European Central Bank President Mario Draghi has described progress as “tentative.” Against that backdrop, the ECB has cut interest rates to their lowest-ever level and Draghi has pledged they’ll stay there or lower for an “extended period.”
Spain’s economy shrank just 0.1 percent in the second quarter from the prior three months. Still, the country’s youth unemployment is 56 percent. In Italy, where Prime Minister Enrico Letta is easing last year’s budget austerity, GDP fell a less-than-forecast 0.2 percent.
Economic confidence in the euro area increased for a third month in July. Manufacturing expanded for the first time in two years, according to a purchasing-managers survey by London-based Markit Economics.
Adecco SA (ADEN), the world’s largest provider of temporary workers, reported increased profit for the second-quarter, and the Glattbrugg, Switzerland-based company said it sees more positive signs for business as Europe’s labor markets stabilize.
As the pain in Europe’s periphery has eased, German growth has strengthened. The Economy Ministry said on Aug. 9 that the region’s biggest economy expanded “markedly” in the second quarter, driven by private consumption and industrial production.
Chancellor Angela Merkel will seek a third term as German leader on Sept. 22 on the strength of shielding her country from the worst effects of the euro area’s debt crisis. The Federal Statistics Office will release second-quarter GDP data before the euro-area number on Aug. 14.
Financial markets have largely avoided the volatility that marked previous years even as a change in Italy’s government stalled, Portugal’s coalition faltered, and Cyprus required a messy bailout. Draghi has cited the ECB’s unlimited bond-buying pledge, announced last year and so far untapped, as a reason for calmer markets. Yields on Spanish and Italian sovereign bonds have fallen in the past 12 months.

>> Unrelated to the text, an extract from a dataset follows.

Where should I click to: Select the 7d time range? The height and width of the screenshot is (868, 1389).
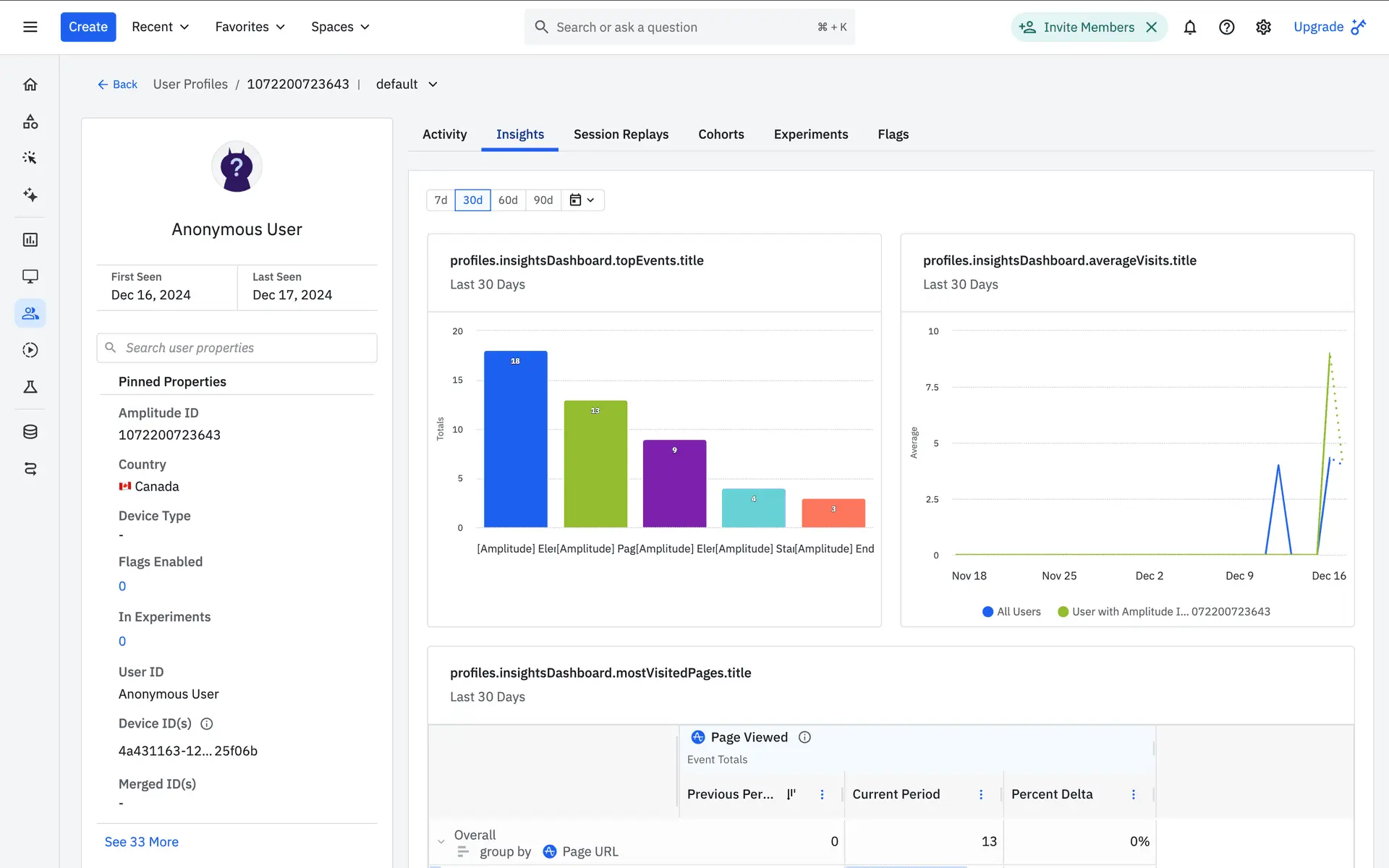click(441, 200)
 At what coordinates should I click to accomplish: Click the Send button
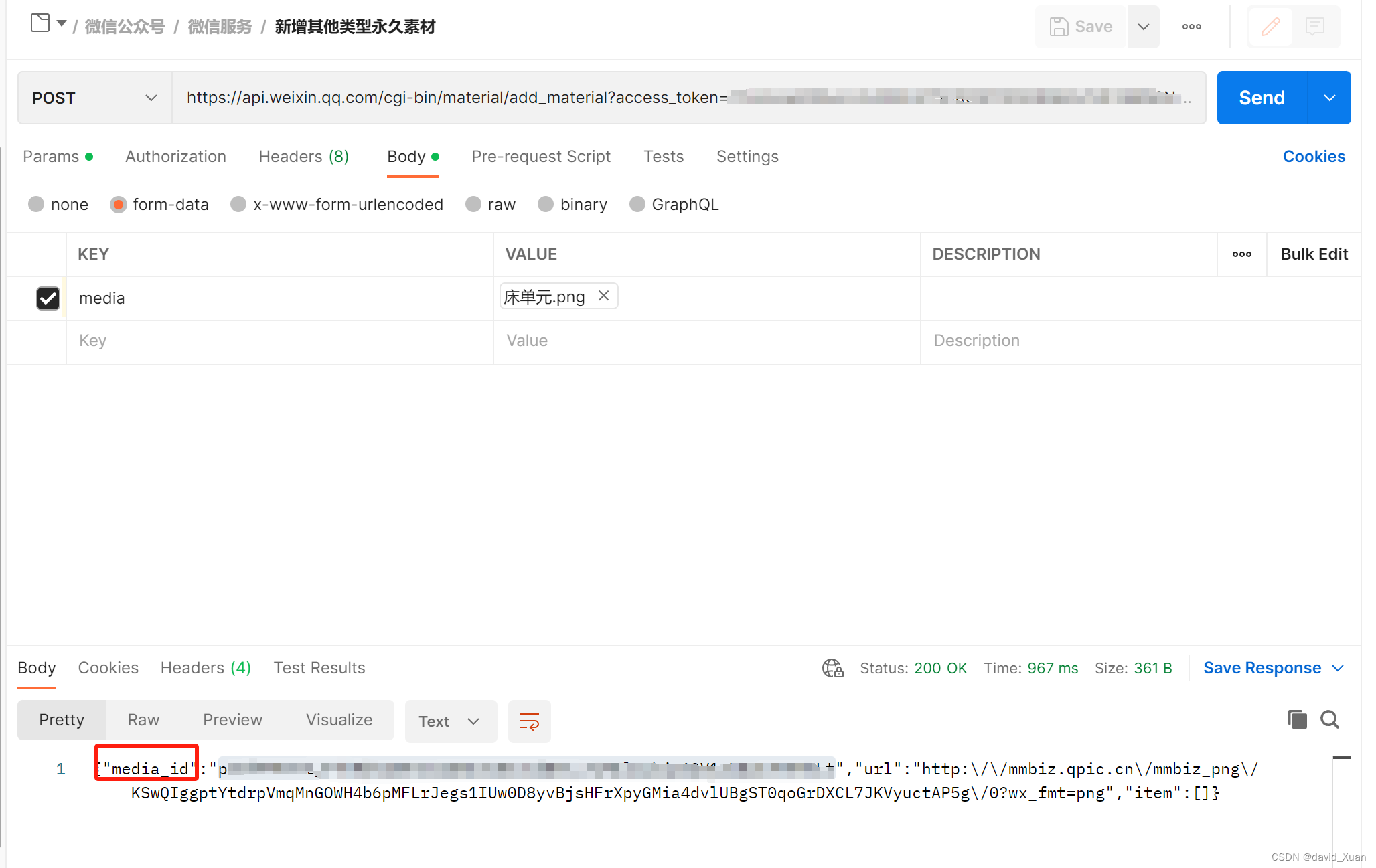1262,98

“It all looks a bit better than we thought,” said Evelyn Herrmann, an economist at BNP Paribas SA in London. “Our central case is a very modest recovery, and we’re still not overly bullish for the second half of the year.”
One area of stress remains corporate access to credit. Lending to companies and households across the region fell the most on record in June. A review of banks’ balance sheets to be conducted by the ECB has probably been delayed until the first quarter of 2014 as the central bank says it can’t start preparing until EU lawmakers vote on the legislation, which won’t be before September.

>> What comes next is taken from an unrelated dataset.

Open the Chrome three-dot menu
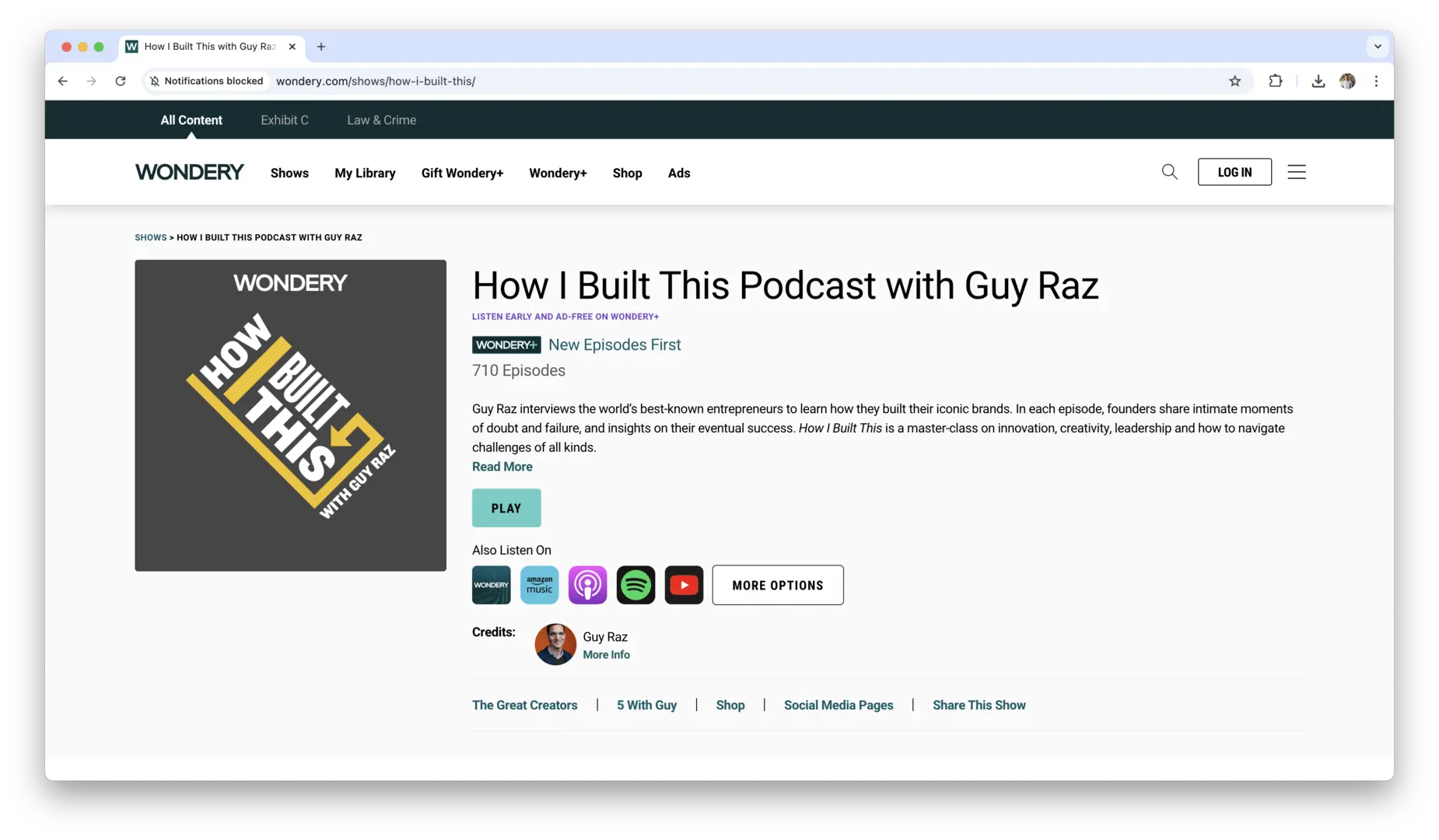pos(1376,80)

The review is part of a plan to strengthen the region’s financial system by building a banking union comprising ECB oversight, a single resolution mechanism for winding up failing lenders, and common rules for deposit guarantees.
In the meantime, economic performance remains patchy. An unexpected 1.4 percent drop in French industrial production in June underlined the government’s struggle to revive growth in the region’s second largest economy. France is also due to release data for second-quarter GDP on Aug. 14.

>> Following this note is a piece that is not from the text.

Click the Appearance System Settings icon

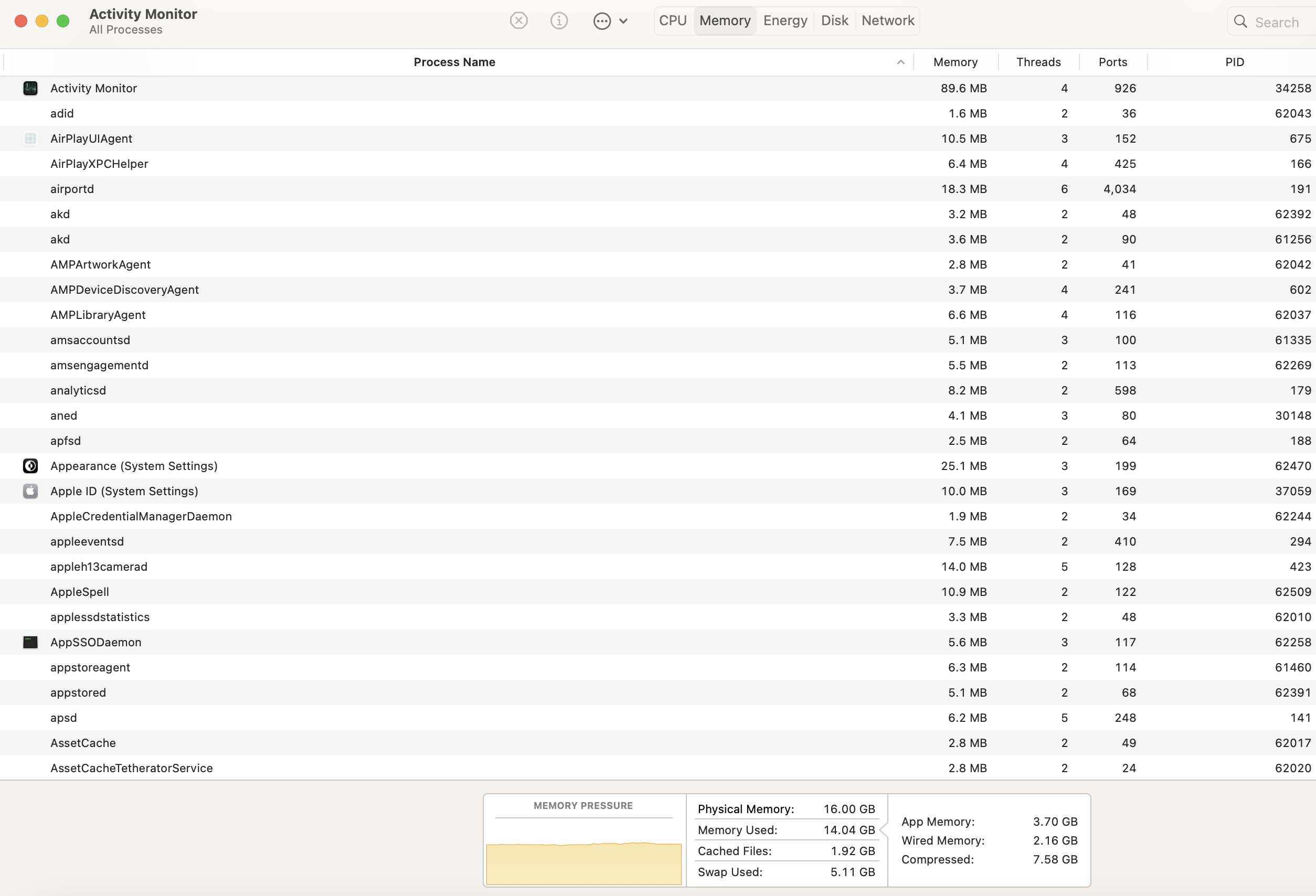pos(30,466)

“The upside for domestic demand in the euro zone is likely to remain constrained,” said Howard Archer, chief European economist at IHS Global Insight in London, citing “restrictive fiscal policy,” and “elevated” unemployment.
The euro area’s path out of recession will also be determined by conditions in major export markets such as the U.K., the U.S. and China. There, indications are improving.
In China, July industrial output rose more than expected after a larger-than-forecast rebound in exports eased concern that a credit squeeze in the world’s second-biggest economy would curb growth. The U.S. economy grew at a 1.7 percent annualized rate from April through June after a 1.1 percent pace in the first quarter.
For the whole of 2013, the ECB forecasts a contraction for the euro-area economy of 0.6 percent, before an expansion of 1.1 percent in 2014.
“There’s still some fiscal adjustment going on and that’s weighing on consumption, as well as banks in the south not being in a position to support the economy,” said Laurence Boone, chief European economist at Bank of America Merrill Lynch in London. “The consensus is for slight growth and we wouldn’t expect anything much more buoyant than that.”